> [Do this]: Pick out and reproduce every line in the data below that contains the string "icon".

> [Given records]:

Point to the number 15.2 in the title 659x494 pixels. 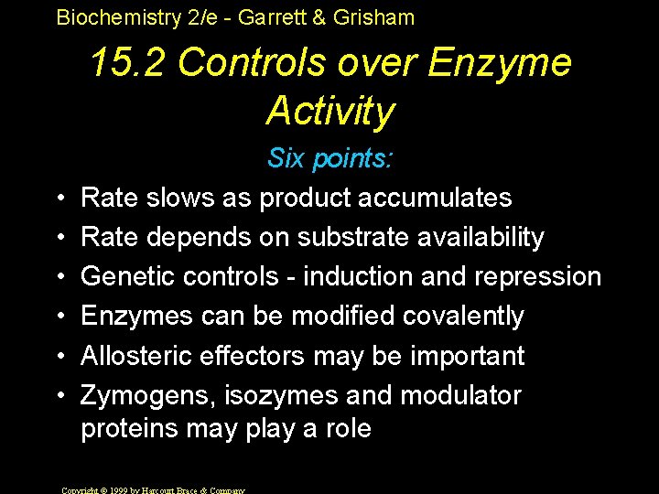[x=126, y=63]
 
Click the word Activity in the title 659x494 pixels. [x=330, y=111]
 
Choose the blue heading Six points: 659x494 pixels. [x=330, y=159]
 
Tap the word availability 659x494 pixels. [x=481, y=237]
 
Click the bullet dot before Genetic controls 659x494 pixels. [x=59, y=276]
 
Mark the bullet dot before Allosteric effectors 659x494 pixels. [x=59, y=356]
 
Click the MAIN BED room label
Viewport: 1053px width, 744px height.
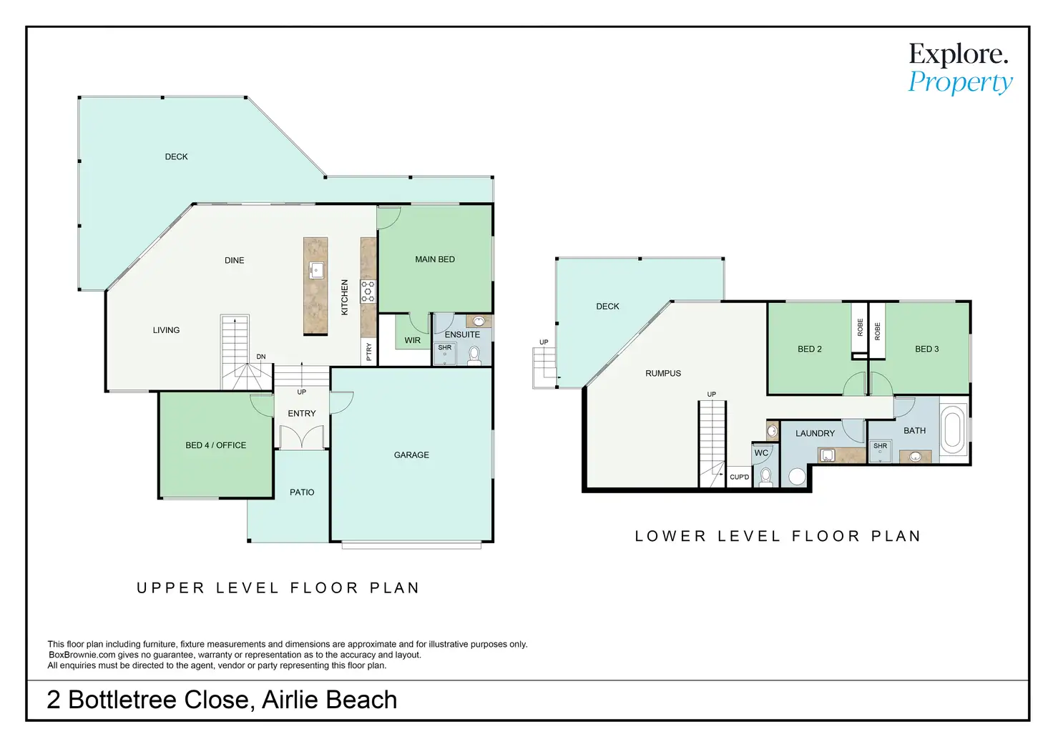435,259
---
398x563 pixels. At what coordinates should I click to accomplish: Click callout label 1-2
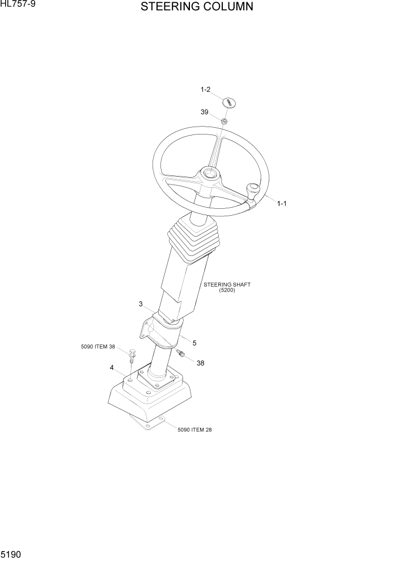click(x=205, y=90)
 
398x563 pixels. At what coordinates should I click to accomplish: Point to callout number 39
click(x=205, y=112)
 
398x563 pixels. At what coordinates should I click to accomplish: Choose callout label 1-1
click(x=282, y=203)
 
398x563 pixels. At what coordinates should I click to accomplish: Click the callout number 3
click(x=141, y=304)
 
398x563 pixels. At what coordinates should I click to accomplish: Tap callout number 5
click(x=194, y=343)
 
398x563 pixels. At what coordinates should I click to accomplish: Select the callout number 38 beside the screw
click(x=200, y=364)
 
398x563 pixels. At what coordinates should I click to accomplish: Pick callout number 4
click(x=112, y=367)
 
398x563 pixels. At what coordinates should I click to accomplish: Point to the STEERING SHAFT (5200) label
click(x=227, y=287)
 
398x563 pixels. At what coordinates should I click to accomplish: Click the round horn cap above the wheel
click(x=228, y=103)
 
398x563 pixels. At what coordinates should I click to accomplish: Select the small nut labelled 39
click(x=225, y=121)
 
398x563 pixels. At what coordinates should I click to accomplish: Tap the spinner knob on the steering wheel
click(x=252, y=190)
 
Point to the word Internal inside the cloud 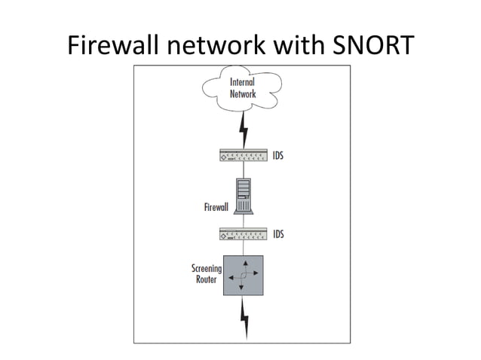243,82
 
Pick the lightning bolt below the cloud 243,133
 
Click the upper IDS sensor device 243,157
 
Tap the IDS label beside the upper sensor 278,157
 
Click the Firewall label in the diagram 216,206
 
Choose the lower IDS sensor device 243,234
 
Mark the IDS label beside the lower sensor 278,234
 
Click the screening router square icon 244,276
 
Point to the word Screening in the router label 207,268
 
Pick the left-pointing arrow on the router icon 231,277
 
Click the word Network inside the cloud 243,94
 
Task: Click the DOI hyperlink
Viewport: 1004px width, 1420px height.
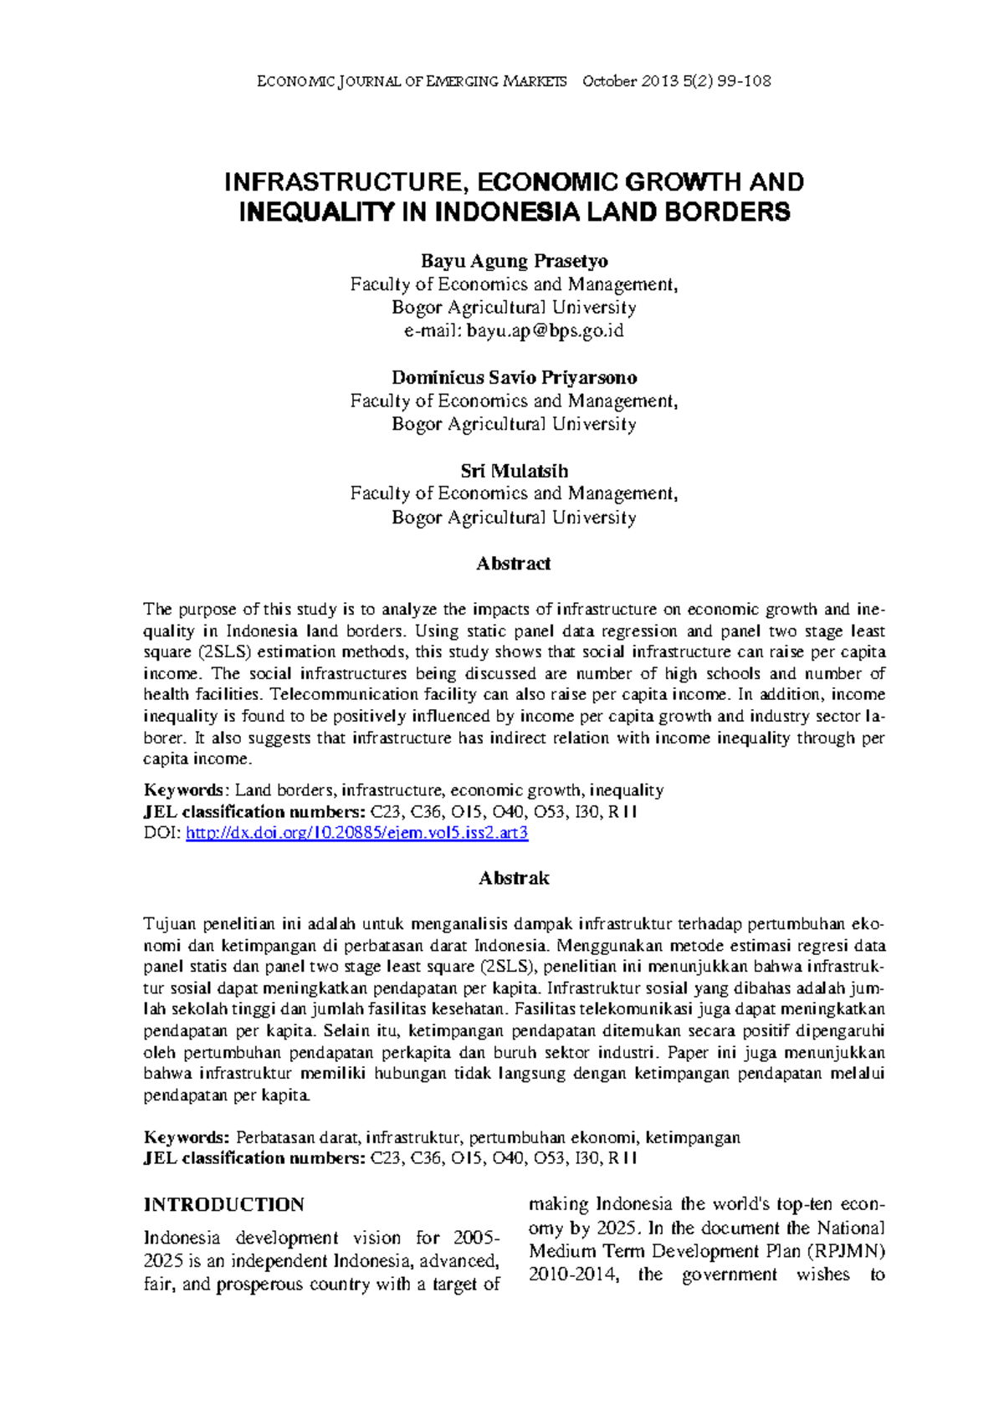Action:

> [Worked answer]:
Click the screening router square icon 244,276
Pick the left-pointing arrow on the router icon 231,277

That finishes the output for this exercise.